Ahzab-37:“Allah’ın kendisine nimet verdiği ve senin de nimet verdiğin kimseye diyordun ki: “Eşini yanında tut. Allah’a karşı takvalı ol. Allah’ın açığa çıkaracağı şeyi içinde gizliyorsun. İnsanlara huşu duyuyorsun; oysa ki huşu duyman gereken Allah’tır.” Sonra Zeyd ondan tamamıyla ayrılınca, onu sana eş yapmak istedik ki böylece himayenizdekilerin [ed’iya’ikum] boşadıkları kadınlarla evlenmelerinde inananların üzerinde bir güçlük olmasın. İşte Allah’ın emri böylece yerine gelmiş oldu.”
Rasul, vahyi aldığı gibi bildirendir ve ASLA HATA HAKKI YOKTUR.
Rasule itaatsizlik sapıklığa düşmektir.
Ama nebi, rasullük vazifesi haricinde,tebliğ ettiklerine uyan ve ondan hükümler çıkarandır. Ve biz gibi hataya açıktır.

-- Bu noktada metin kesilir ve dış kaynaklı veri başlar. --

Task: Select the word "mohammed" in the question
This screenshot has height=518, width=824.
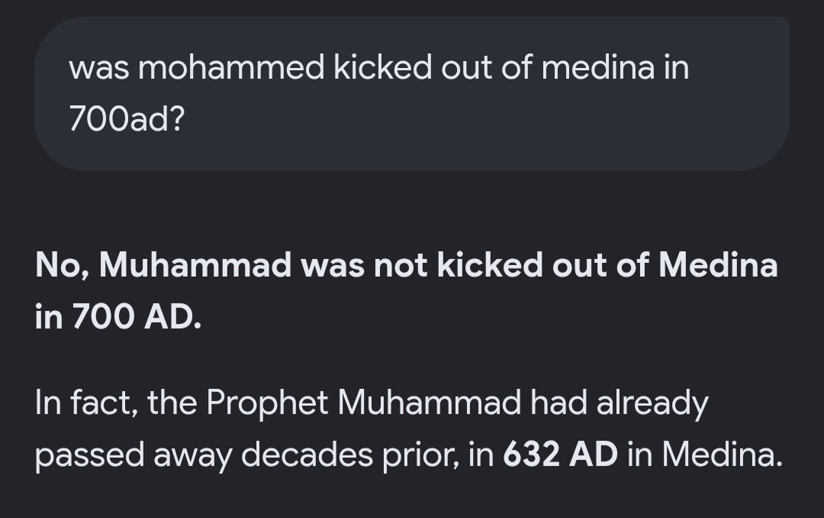Action: pyautogui.click(x=231, y=68)
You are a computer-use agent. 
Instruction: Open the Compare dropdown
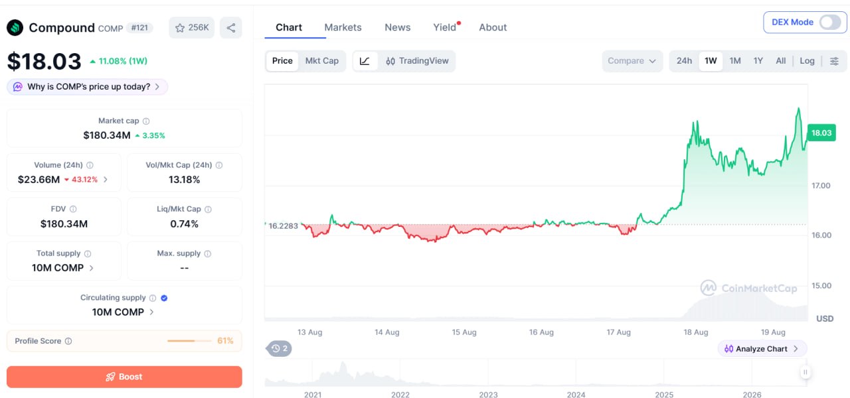[632, 61]
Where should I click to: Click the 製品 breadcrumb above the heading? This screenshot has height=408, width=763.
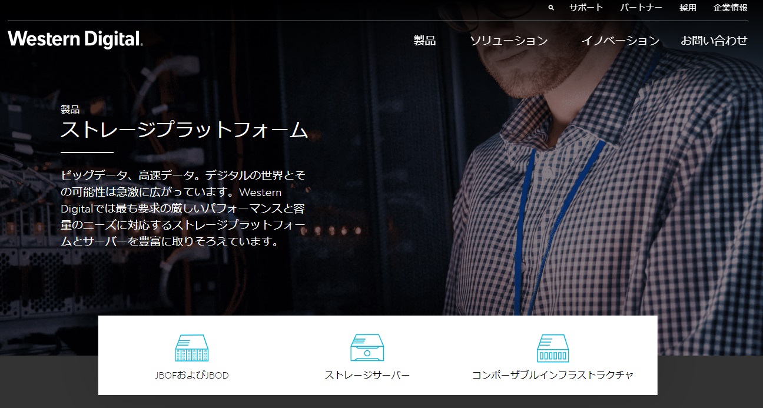[70, 110]
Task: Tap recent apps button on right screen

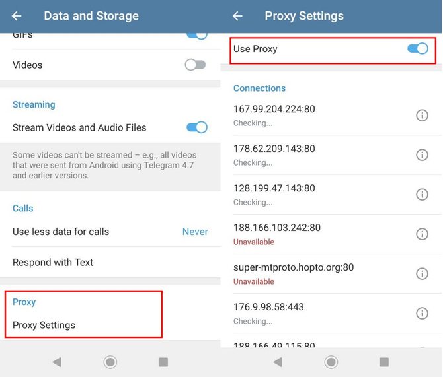Action: click(384, 362)
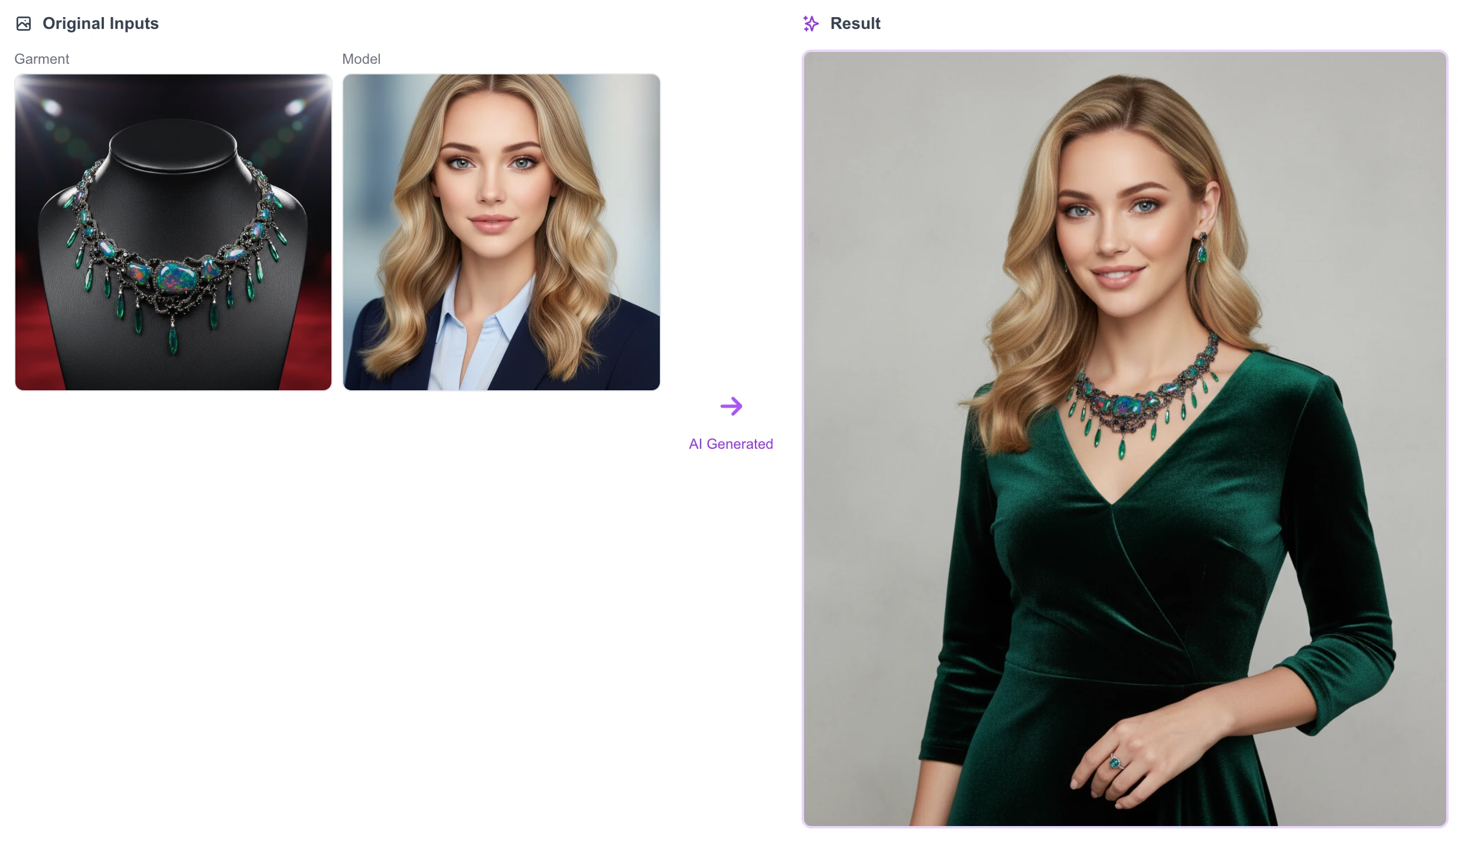Viewport: 1458px width, 842px height.
Task: Click the ring on hand in Result image
Action: (x=1115, y=762)

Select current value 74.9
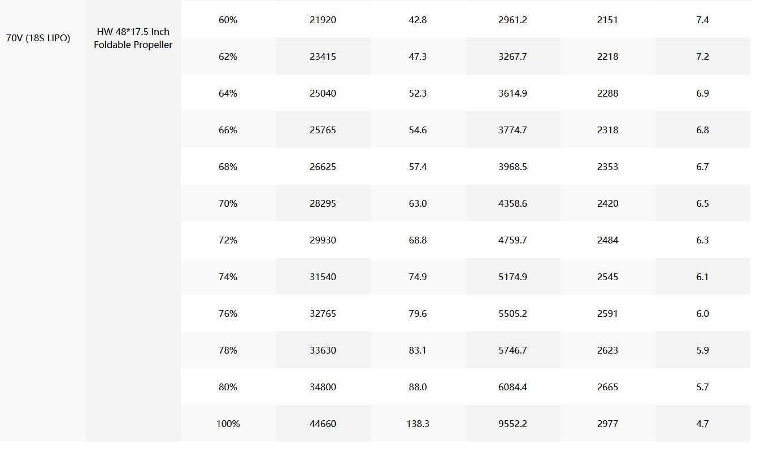pyautogui.click(x=418, y=277)
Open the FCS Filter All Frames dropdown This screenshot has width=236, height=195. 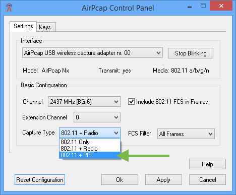coord(186,134)
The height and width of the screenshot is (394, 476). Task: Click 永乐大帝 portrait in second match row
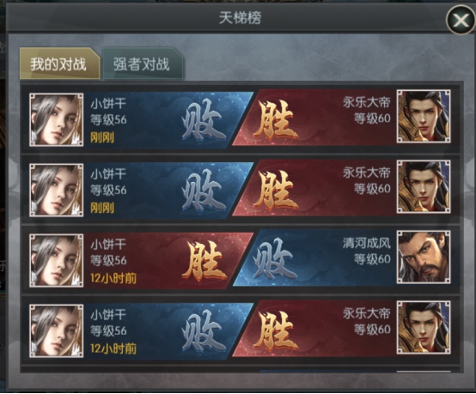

Şimdi Ahzab-37.ayete bakalım;
Zeyd ve eşi, NEBİNİN TAVSİYESİNİ dinlememiş ve boşanmışlardır.
Ve boşandığı eşi nebi sonradan evlenmiştir. Fakat ne Zeyd ne de boşandığı eşi SAPIK OLMAMIŞLARDIR.
Eğer Zeydin boşandığı eski eşi sapıklığa düşmüş olsaydı, Rab nebi ile evlenmesine izin vermezdi.

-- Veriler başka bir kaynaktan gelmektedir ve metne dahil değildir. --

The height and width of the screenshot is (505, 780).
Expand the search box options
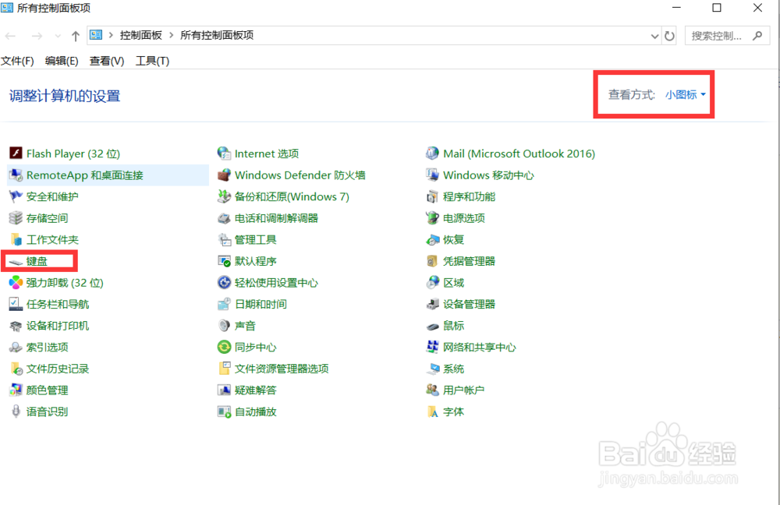pyautogui.click(x=754, y=35)
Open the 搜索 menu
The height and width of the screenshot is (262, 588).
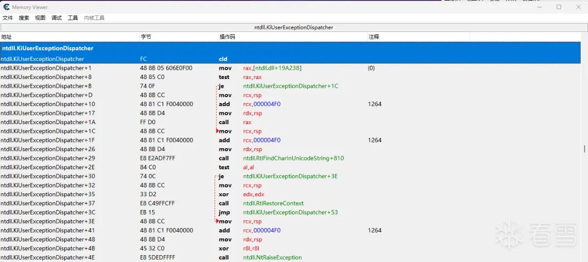(x=24, y=18)
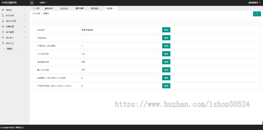Click the user icon for 合作商管理
The image size is (263, 130).
coord(3,21)
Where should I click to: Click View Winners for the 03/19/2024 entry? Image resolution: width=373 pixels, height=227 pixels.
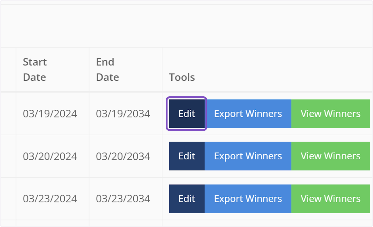click(x=330, y=114)
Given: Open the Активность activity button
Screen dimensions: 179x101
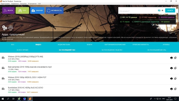Looking at the screenshot, I should coord(54,11).
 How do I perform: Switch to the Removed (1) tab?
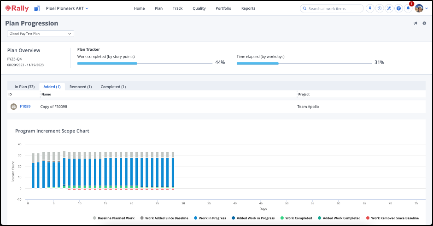tap(81, 86)
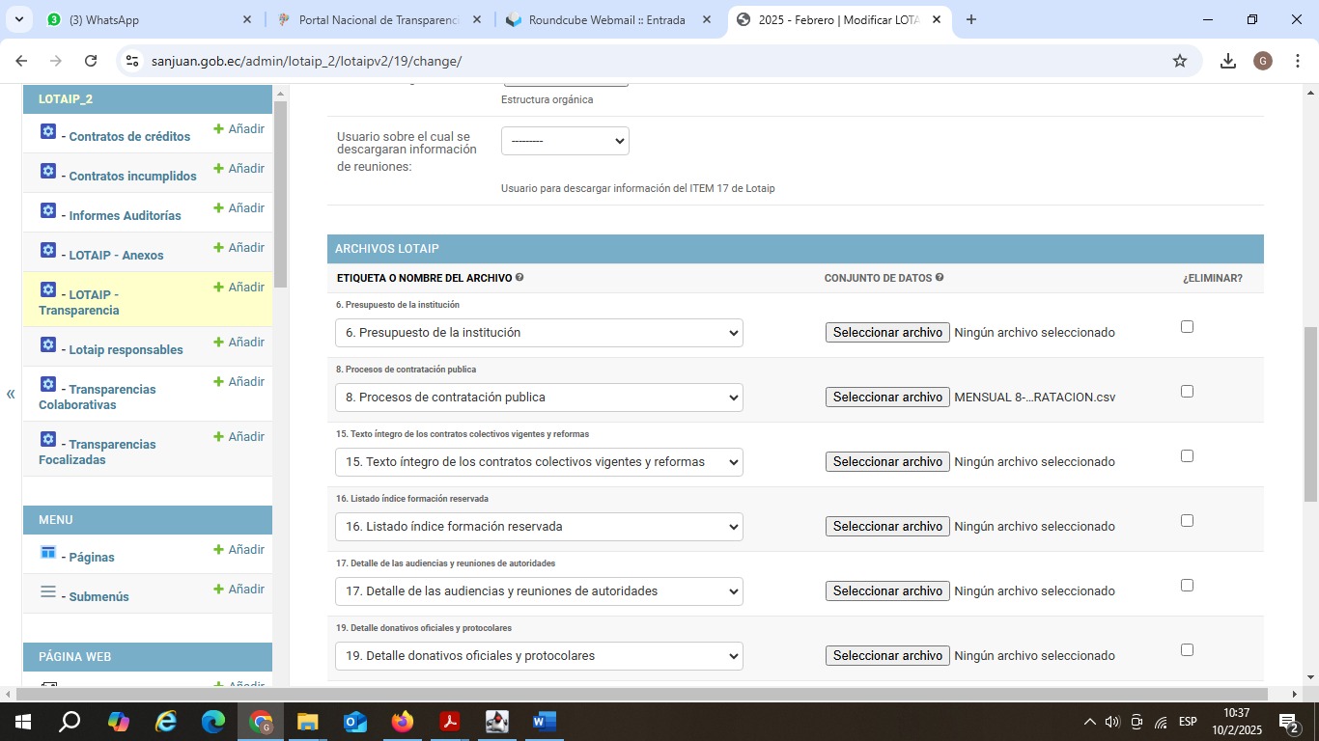
Task: Click the help icon next to Etiqueta o Nombre del Archivo
Action: click(x=519, y=278)
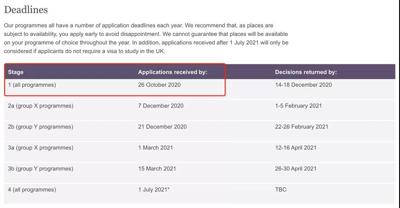Click the 26 October 2020 deadline cell
The width and height of the screenshot is (400, 208).
point(159,85)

Eğer Zeyd sapıklığa düşseydi yine ilan edilirdi. Fakat kendisi nebinin yakınlarında olmaya devam etmiştir.
Nebinin Kur’an dışı sözlerine itaatsizlik, sapıklık değildir.
Kur’anda NEBİYE İTAAT emri yoktur.
Çünkü itaat emri RASULEDİR.
Özetle onlar; RASULUN EMRİNE DEĞİL, NEBİNİN TAVSİYESİNE UYMAMIŞLARDIR.

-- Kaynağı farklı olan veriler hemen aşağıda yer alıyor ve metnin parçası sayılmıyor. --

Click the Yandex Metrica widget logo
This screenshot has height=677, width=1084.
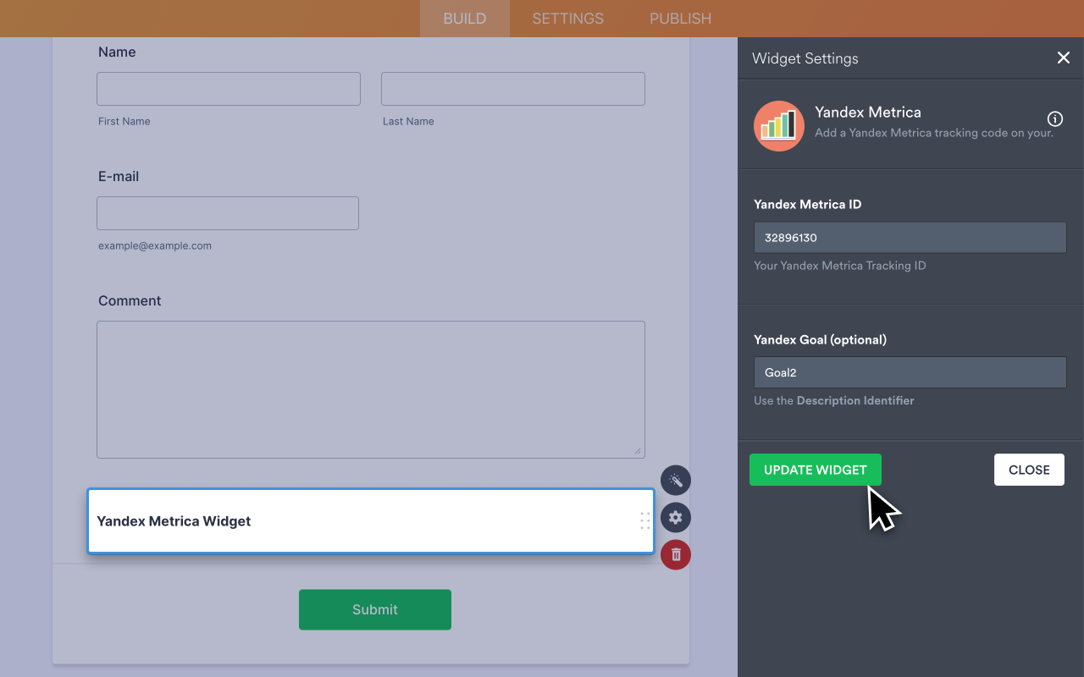[778, 125]
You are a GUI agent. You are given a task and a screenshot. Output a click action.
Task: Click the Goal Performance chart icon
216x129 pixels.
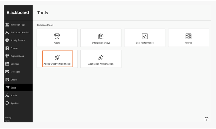pos(145,36)
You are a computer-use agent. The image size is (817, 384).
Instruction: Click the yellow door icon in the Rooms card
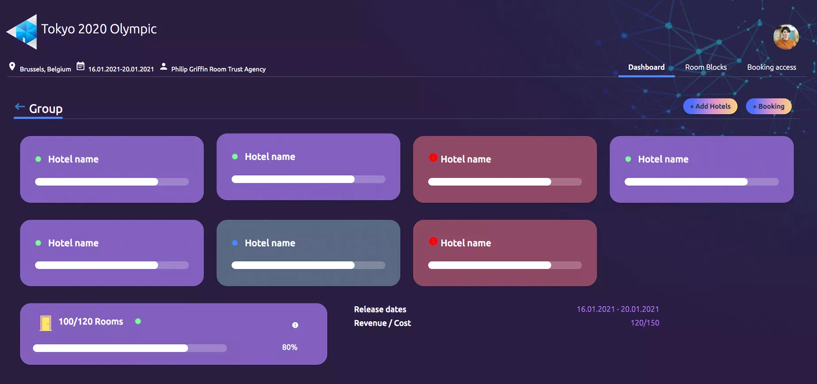pos(45,323)
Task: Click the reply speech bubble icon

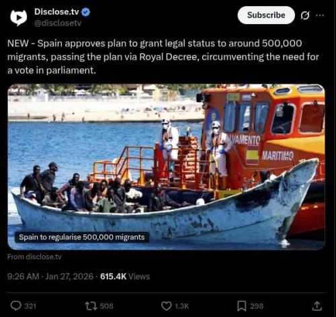Action: pos(16,306)
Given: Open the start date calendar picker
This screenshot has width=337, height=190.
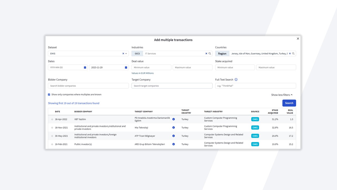Looking at the screenshot, I should point(85,68).
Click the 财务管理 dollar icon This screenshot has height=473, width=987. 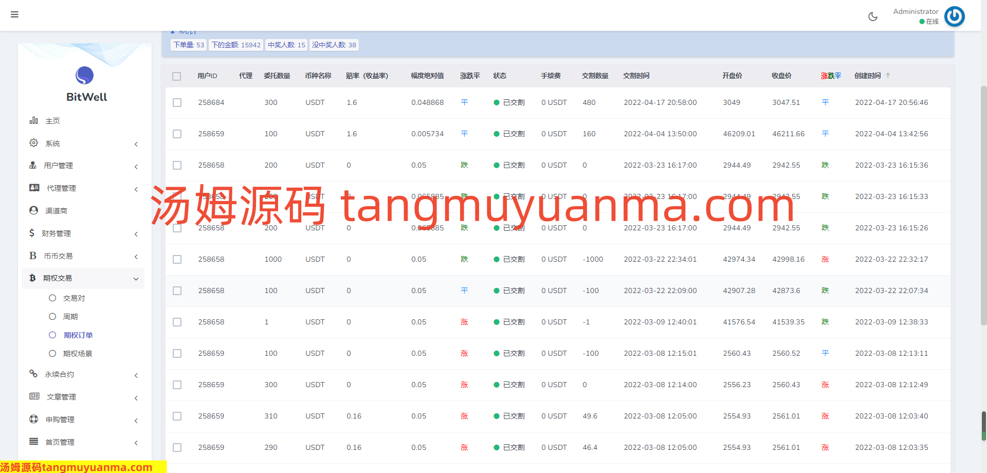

Nebi, Rabbin seçkin kuludur.
Eğer nebiye de itaat emri olmuş olsaydı, çağlar boyunca ona itaat edenlerin değişen ve çeşitlenen olaylar ve olgular karşısında akıl ve mantık geliştirmeleri,üretkenlikleri ya sınırlandırılmış ya da Alim kimliği giymiş olanların ağzından nebi adına çıkacak olanlara bağımlı, katı ve kapalı bir topluluk oluşacaktı.
Nebiye itaat emri olmamasına rağmen, tahrif edilen nebi sözleriyle bahsettiğimiz bu bağımlı, katı ve kapalı topluluklar “MEZHEPLER” ve “TARİKATLAR” olarak yine de oluşmuştur.
Sözümüz temiz akıl sahiplerinedir.
Çünkü istismara açık bir cümledir. İtaat etmek isteyen kimse için, nebi ölmüş ama rasul, Kur’an olarak aramızdadır.
Özetleyecek olursak;
Nebi Kur’andan konuşurken, çıkardığı tüm hükümler KUR’ANIN İÇİNDEDİR.
O halde, Kur’an varken “Hadis külliyatı” na gerek yoktur.
Nebinin rasulluk vazifesi dışında söyledikleri NEBİNİN ŞAHSİ GÖRÜŞLERİDİR.
Kur’anda olmayan bu hükümlerin yer aldığı “Hadis külliyatı” na yine gerek yoktur.